(Stored items)
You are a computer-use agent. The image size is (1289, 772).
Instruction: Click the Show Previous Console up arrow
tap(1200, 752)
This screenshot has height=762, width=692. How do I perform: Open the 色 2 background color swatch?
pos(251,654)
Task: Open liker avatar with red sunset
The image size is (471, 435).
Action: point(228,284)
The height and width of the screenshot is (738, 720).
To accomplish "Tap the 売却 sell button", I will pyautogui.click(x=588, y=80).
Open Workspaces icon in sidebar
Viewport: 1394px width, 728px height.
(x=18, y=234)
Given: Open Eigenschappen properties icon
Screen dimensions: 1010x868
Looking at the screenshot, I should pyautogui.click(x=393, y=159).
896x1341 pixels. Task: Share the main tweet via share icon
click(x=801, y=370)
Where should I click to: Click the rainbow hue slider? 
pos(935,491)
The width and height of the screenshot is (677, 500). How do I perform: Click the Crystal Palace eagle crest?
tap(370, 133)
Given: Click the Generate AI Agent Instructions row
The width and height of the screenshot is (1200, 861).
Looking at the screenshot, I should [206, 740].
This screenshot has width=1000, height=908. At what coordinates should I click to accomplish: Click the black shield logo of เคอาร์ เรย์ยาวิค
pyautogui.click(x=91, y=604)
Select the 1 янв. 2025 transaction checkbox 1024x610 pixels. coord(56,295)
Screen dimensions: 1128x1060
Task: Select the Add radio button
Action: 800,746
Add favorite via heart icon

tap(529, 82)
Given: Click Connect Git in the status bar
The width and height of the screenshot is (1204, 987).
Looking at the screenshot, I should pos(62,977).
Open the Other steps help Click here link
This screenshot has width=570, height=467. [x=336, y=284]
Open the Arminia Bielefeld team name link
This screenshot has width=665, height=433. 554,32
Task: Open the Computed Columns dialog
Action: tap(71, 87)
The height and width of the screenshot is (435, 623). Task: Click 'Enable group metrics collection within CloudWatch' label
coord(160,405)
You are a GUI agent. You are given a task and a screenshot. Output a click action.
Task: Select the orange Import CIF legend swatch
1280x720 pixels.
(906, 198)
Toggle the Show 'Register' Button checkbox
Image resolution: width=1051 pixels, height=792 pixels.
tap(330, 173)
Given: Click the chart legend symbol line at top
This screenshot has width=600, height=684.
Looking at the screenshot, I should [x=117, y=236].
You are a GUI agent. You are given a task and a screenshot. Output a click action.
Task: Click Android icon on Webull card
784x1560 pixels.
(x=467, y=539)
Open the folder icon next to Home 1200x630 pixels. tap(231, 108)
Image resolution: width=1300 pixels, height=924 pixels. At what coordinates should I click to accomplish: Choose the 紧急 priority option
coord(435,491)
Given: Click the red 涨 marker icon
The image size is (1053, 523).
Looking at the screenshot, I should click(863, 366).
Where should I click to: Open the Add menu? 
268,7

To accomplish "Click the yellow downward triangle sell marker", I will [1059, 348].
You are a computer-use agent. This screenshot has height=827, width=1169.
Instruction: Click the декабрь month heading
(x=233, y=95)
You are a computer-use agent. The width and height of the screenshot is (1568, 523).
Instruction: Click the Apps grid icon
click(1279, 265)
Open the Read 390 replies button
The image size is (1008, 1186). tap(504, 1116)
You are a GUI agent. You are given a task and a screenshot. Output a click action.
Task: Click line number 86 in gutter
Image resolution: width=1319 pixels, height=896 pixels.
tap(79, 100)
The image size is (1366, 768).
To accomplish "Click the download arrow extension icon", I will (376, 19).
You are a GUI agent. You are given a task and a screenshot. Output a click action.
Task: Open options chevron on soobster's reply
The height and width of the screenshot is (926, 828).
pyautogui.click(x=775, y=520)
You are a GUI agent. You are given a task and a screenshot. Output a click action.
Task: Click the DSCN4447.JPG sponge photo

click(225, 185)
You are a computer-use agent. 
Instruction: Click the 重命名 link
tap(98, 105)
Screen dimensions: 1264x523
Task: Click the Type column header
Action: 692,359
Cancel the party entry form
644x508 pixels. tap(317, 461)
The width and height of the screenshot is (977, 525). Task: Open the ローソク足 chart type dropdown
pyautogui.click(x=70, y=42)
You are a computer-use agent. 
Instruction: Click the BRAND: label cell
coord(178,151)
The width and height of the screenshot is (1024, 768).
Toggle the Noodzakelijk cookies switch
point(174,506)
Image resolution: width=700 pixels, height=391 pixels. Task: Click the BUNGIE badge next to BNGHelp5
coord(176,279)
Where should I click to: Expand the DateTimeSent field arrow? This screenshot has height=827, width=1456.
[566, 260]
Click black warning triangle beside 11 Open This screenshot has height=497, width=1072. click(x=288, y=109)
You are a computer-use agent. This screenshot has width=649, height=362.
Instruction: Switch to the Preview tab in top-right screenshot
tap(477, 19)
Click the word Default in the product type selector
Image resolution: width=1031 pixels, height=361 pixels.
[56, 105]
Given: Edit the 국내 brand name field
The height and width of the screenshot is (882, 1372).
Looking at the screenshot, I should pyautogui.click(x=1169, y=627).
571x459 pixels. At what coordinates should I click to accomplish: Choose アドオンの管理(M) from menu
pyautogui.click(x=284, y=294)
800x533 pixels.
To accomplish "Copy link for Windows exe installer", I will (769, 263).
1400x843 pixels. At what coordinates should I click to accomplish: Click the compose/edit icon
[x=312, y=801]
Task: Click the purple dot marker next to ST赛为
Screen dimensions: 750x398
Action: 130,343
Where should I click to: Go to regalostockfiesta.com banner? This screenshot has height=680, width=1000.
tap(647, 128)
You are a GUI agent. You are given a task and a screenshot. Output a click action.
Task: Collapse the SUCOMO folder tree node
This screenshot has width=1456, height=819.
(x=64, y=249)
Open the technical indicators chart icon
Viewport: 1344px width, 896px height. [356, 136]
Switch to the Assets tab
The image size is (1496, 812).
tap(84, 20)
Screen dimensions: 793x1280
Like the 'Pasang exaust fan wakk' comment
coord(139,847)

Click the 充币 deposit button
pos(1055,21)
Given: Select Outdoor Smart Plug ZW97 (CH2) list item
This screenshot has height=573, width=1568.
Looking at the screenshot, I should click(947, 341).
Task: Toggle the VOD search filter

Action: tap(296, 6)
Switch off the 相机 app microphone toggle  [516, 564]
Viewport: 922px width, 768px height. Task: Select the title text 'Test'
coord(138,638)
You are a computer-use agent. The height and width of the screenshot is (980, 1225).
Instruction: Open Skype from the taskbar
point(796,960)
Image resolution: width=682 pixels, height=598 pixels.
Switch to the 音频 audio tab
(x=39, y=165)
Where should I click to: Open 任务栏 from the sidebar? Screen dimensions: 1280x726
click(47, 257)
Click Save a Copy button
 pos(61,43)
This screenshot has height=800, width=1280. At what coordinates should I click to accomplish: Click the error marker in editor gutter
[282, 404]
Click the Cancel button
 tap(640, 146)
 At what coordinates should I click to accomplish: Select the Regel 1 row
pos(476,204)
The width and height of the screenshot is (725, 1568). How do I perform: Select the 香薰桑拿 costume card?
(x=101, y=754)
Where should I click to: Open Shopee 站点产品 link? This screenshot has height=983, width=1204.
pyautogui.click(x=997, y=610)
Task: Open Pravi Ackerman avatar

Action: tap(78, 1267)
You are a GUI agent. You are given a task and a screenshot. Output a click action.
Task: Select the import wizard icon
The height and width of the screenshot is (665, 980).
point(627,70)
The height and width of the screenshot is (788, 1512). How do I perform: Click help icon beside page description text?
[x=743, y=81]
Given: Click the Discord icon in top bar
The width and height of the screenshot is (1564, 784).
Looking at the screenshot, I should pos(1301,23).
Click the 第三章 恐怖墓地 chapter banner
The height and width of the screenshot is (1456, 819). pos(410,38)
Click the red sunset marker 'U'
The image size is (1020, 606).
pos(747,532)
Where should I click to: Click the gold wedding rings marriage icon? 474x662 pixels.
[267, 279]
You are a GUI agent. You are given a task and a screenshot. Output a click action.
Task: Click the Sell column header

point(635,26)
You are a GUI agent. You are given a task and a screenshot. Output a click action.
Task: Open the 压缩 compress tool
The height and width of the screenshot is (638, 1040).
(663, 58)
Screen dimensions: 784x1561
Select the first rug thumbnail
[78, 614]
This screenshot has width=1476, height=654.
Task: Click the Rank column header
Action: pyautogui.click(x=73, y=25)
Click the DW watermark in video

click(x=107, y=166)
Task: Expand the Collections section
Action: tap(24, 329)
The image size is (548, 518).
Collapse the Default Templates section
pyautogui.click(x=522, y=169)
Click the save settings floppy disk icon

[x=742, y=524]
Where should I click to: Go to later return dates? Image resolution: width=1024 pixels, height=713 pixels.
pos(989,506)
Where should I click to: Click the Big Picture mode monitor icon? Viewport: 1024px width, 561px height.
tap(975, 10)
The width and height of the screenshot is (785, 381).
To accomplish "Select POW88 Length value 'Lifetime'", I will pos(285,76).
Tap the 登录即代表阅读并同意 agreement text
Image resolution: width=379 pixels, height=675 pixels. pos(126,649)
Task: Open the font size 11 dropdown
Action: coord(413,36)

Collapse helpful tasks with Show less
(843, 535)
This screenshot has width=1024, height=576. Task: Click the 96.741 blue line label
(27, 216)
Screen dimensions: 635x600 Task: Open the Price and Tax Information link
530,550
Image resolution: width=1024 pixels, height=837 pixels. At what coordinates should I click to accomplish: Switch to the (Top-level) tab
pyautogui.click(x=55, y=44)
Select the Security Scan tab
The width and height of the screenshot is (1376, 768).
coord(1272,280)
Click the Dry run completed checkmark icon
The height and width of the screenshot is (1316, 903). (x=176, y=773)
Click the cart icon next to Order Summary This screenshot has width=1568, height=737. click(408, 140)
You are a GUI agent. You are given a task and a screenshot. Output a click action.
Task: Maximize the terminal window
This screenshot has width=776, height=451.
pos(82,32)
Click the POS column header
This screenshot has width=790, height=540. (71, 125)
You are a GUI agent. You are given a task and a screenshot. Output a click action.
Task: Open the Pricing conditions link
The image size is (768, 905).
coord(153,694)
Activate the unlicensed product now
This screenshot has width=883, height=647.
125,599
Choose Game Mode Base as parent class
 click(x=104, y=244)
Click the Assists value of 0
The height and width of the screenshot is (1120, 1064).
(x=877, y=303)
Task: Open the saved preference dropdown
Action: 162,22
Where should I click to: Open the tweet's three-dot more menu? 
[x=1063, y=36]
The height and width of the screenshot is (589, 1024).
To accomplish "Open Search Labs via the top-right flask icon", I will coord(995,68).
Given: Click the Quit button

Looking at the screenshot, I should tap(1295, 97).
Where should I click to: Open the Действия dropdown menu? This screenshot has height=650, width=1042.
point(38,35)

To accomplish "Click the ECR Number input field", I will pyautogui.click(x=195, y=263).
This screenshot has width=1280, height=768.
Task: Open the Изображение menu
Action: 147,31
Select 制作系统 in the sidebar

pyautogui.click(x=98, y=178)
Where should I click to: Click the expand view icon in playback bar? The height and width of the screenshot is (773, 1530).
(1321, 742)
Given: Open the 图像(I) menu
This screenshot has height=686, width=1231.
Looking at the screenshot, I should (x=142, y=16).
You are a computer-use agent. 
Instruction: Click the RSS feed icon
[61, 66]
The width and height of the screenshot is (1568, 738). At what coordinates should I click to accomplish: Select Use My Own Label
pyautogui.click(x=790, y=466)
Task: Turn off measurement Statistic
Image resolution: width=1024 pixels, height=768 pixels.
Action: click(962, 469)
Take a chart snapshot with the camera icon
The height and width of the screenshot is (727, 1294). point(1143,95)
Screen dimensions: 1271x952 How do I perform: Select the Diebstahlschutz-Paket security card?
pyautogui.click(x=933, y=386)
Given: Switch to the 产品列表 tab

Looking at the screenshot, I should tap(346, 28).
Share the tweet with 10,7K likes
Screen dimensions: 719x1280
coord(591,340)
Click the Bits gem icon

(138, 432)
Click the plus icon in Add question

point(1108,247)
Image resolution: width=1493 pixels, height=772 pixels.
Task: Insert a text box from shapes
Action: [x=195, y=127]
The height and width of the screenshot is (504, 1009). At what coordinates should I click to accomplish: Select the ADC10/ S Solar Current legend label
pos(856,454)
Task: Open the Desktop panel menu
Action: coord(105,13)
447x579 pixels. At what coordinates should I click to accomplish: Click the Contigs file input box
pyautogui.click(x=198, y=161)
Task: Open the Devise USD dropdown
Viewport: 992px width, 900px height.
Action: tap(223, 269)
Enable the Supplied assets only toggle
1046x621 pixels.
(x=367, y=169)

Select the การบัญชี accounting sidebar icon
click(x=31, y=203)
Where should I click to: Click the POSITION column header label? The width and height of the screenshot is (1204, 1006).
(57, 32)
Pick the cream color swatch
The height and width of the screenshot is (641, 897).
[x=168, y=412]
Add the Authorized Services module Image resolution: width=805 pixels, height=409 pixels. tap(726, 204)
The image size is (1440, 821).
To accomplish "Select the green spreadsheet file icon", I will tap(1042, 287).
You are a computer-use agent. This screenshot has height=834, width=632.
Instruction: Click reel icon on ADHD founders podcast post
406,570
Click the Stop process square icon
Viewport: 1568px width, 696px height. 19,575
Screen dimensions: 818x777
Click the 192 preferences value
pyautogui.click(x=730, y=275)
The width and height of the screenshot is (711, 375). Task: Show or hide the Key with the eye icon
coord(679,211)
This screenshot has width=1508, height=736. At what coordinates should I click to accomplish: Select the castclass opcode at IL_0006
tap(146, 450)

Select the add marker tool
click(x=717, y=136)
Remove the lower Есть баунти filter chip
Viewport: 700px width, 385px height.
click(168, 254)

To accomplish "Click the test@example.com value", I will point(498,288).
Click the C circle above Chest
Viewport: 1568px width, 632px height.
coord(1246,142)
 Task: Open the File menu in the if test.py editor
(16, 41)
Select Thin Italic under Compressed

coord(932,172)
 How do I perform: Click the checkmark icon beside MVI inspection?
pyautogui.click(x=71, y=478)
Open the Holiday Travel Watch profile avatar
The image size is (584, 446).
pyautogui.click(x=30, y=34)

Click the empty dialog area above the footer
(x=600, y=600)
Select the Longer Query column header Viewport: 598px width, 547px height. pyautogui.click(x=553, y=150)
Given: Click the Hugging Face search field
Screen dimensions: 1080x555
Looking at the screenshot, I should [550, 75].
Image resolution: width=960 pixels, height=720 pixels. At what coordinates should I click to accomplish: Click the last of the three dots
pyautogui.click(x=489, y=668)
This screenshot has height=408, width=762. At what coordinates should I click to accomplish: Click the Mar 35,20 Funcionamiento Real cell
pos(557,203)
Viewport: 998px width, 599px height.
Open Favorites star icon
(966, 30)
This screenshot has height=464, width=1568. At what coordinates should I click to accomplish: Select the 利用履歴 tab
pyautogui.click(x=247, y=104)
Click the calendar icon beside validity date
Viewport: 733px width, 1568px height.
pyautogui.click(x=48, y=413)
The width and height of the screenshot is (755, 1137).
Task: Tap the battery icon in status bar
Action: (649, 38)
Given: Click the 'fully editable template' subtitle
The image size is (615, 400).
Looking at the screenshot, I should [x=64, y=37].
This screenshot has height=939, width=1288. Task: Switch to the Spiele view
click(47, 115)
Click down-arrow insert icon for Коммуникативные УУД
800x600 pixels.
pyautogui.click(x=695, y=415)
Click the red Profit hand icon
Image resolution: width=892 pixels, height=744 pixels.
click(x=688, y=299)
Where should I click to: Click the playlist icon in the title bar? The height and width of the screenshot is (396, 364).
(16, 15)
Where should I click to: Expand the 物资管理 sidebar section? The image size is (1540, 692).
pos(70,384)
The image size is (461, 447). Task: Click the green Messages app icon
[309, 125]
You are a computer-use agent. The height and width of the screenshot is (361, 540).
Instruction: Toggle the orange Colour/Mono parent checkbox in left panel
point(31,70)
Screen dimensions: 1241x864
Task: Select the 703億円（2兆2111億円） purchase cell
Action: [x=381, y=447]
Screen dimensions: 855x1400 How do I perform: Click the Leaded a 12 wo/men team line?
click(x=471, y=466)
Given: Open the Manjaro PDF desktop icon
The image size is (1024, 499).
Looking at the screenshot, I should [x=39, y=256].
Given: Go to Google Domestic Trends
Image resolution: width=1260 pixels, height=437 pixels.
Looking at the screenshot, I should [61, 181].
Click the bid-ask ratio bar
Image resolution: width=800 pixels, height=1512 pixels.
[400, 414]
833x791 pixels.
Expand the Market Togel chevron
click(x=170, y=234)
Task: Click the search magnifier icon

EXERCISE >> From the records above, pull every line that has the string "triangle" and copy it.

ANSWER SPACE >>
To accomplish "Click the yellow downward triangle sell marker", I will [1059, 348].
Click black warning triangle beside 11 Open This screenshot has height=497, width=1072. click(x=288, y=109)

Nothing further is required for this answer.